Source records:

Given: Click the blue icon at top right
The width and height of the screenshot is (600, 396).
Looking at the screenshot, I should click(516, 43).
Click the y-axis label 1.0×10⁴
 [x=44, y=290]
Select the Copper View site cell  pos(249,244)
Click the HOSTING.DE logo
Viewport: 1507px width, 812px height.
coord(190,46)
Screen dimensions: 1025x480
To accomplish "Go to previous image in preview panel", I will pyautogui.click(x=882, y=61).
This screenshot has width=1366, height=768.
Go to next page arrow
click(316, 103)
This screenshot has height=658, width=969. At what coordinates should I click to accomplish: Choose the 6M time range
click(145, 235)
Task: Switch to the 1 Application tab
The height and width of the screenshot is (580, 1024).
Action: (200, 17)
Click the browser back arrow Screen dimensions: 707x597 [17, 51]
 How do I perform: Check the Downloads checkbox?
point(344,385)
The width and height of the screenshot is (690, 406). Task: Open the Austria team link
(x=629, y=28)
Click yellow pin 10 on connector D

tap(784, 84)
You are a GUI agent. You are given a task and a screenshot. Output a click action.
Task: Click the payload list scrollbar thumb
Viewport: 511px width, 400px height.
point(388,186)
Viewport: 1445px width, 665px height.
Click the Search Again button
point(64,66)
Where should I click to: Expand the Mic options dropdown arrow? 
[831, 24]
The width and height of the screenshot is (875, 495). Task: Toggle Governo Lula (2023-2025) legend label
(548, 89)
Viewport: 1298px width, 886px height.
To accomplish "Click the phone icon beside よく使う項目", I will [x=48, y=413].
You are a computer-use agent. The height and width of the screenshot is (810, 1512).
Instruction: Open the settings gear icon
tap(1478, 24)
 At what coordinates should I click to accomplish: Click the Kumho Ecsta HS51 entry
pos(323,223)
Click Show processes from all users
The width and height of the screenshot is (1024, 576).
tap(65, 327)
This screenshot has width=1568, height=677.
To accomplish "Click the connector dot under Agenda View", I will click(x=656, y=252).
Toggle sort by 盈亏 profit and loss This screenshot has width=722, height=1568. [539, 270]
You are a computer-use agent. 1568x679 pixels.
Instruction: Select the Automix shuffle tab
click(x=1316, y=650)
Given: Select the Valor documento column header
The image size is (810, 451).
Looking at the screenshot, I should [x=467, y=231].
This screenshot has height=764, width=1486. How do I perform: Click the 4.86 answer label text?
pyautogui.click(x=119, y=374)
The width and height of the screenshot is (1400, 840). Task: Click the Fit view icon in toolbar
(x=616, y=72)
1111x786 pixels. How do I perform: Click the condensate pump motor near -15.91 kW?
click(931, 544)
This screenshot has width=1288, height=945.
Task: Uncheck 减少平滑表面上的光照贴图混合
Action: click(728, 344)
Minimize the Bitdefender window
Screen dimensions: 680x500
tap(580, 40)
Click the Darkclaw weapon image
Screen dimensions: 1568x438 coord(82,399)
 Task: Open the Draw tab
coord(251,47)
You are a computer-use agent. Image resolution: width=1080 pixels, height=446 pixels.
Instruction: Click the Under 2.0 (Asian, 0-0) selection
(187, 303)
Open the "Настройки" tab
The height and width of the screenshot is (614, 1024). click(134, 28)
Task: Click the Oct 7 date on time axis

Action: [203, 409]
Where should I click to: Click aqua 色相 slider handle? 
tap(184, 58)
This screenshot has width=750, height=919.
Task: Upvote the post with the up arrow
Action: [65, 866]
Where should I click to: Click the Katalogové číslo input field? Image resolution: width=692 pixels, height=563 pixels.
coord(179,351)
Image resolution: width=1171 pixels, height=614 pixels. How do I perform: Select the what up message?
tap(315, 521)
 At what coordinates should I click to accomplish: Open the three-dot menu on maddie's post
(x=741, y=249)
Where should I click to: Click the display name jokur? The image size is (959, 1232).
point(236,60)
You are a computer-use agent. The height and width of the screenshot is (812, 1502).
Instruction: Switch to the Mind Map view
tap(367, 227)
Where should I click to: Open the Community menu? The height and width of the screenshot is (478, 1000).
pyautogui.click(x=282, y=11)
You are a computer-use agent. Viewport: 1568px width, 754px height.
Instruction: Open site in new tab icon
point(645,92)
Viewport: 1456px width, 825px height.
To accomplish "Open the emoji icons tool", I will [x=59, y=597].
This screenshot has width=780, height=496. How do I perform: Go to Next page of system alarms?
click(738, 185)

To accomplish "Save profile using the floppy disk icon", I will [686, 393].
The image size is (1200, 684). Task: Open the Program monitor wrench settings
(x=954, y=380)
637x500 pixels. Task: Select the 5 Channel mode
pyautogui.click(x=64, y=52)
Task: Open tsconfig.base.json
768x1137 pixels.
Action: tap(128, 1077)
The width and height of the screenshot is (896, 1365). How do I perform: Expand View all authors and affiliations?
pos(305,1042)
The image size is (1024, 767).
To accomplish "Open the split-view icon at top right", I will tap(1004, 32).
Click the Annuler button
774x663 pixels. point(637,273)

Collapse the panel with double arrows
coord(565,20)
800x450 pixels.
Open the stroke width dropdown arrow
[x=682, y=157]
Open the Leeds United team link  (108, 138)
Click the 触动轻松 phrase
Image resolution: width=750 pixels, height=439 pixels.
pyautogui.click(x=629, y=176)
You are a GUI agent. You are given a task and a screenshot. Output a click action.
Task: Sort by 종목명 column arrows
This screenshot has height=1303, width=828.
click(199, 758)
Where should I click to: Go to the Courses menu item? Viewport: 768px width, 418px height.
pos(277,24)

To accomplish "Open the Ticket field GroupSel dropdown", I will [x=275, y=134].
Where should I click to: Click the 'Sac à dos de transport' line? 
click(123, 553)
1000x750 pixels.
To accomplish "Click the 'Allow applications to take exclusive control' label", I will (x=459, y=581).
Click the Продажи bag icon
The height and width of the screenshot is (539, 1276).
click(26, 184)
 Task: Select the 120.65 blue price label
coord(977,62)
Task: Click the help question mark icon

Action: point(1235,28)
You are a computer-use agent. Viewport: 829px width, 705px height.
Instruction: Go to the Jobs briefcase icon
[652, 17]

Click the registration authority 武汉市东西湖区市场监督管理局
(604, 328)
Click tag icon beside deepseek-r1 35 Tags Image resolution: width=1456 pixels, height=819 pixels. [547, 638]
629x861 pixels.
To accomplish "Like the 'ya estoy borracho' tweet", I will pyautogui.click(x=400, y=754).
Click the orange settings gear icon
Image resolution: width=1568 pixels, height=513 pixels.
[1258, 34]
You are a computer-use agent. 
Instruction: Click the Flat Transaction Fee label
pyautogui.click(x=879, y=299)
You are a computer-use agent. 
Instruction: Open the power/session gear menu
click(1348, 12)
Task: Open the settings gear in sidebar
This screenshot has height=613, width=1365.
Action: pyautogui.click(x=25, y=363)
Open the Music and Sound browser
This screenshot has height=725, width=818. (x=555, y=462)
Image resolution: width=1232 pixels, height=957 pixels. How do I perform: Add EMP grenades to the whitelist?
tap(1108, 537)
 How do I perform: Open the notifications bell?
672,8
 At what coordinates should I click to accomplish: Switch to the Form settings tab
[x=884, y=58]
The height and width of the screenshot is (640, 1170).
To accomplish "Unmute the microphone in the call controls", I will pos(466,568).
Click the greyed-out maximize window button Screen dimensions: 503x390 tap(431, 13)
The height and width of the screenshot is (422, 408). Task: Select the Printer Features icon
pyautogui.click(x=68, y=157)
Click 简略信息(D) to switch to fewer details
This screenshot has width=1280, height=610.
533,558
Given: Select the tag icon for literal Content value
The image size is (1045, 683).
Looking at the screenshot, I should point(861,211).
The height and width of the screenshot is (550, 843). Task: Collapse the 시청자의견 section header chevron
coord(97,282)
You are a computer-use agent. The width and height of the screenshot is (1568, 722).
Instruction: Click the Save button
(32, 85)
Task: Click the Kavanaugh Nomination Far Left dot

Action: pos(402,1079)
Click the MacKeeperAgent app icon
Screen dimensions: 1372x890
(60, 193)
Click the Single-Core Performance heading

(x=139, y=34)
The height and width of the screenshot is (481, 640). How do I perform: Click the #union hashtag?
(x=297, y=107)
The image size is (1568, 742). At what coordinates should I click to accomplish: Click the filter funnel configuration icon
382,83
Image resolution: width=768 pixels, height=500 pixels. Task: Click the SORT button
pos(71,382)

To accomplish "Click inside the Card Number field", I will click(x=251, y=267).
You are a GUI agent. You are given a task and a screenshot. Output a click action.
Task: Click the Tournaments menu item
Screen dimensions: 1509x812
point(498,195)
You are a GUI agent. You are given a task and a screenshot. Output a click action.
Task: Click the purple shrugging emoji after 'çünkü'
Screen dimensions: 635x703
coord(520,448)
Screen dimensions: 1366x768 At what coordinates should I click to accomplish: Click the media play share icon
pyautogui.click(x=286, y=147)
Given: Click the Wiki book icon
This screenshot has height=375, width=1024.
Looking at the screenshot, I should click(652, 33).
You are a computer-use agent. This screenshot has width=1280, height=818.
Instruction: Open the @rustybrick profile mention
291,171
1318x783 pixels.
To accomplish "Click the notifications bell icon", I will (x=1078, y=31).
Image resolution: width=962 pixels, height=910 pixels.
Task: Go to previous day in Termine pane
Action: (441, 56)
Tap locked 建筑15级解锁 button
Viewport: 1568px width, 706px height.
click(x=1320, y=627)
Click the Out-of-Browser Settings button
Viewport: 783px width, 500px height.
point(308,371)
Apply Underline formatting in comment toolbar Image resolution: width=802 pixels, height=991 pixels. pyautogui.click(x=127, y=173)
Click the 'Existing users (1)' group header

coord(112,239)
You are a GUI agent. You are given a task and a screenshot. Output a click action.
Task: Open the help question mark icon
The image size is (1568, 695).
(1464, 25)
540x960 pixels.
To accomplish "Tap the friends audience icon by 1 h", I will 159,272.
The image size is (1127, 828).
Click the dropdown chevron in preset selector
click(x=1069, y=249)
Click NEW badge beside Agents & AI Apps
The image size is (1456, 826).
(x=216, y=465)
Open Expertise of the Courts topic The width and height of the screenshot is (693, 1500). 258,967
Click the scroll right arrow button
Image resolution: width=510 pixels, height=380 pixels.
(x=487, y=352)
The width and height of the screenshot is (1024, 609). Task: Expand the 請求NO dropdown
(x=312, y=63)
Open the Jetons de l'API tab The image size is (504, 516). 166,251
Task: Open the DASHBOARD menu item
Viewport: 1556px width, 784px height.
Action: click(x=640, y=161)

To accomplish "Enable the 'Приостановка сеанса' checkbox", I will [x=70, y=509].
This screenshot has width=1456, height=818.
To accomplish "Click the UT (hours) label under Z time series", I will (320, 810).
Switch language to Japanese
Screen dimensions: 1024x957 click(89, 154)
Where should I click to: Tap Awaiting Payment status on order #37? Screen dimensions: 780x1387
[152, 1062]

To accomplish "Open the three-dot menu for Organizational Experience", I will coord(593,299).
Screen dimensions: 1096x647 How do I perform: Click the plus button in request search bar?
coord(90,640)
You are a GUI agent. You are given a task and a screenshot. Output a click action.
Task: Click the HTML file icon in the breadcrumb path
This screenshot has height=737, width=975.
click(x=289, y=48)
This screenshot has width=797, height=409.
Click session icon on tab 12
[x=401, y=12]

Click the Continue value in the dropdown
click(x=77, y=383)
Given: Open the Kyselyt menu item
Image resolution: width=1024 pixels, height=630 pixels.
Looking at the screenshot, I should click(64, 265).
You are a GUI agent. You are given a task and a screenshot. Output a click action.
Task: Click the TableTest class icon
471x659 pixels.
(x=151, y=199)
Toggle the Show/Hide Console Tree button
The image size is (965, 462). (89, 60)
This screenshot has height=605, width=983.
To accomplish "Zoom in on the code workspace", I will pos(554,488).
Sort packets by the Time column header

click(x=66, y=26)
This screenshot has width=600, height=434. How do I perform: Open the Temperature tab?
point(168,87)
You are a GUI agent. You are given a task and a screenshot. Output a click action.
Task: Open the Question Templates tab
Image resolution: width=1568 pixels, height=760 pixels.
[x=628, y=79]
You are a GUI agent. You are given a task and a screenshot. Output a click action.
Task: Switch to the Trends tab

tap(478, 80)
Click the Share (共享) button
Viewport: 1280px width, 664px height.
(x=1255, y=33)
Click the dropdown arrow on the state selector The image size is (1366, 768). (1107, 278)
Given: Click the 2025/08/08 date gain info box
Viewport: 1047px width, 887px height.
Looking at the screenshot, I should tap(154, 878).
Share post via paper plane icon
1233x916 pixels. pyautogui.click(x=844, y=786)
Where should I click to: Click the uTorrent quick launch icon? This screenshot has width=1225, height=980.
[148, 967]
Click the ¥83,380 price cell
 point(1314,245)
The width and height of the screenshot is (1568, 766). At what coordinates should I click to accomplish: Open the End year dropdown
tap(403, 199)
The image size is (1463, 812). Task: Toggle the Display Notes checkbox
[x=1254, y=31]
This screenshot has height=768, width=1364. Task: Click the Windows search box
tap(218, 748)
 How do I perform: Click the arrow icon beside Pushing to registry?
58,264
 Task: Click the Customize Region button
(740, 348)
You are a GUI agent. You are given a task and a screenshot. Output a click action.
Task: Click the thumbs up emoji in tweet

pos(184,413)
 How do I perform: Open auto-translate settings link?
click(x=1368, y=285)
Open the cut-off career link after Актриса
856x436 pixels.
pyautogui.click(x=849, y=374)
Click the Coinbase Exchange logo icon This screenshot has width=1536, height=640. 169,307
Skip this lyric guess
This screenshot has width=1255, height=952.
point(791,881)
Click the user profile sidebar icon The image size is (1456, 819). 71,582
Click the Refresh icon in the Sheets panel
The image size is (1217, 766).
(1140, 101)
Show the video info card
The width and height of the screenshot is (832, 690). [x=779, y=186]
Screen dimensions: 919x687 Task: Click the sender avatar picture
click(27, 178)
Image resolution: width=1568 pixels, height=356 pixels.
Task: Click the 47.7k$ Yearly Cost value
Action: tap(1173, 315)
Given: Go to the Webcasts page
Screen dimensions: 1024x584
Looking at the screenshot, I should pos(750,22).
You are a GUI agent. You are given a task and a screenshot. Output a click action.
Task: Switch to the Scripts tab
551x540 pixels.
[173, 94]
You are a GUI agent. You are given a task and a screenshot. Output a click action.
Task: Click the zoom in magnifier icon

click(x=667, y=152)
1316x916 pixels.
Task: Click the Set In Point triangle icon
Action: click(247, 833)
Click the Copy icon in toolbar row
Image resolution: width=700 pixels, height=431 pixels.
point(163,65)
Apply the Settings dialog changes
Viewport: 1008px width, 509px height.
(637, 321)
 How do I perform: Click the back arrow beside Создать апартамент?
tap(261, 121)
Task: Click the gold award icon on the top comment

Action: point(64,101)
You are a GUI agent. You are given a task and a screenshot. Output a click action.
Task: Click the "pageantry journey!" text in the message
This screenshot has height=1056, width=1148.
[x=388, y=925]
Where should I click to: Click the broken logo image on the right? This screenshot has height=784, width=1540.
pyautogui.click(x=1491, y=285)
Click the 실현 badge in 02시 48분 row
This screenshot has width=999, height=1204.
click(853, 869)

What the exercise asks: Beginning at the top of the data, please return every line until and including the line containing "Screen dimensions: 1025x480", copied exactly, and nothing past it.

Response to this task:
Given: Click the blue icon at top right
The width and height of the screenshot is (600, 396).
Looking at the screenshot, I should click(516, 43).
Click the y-axis label 1.0×10⁴
 [x=44, y=290]
Select the Copper View site cell  pos(249,244)
Click the HOSTING.DE logo
Viewport: 1507px width, 812px height.
coord(190,46)
Screen dimensions: 1025x480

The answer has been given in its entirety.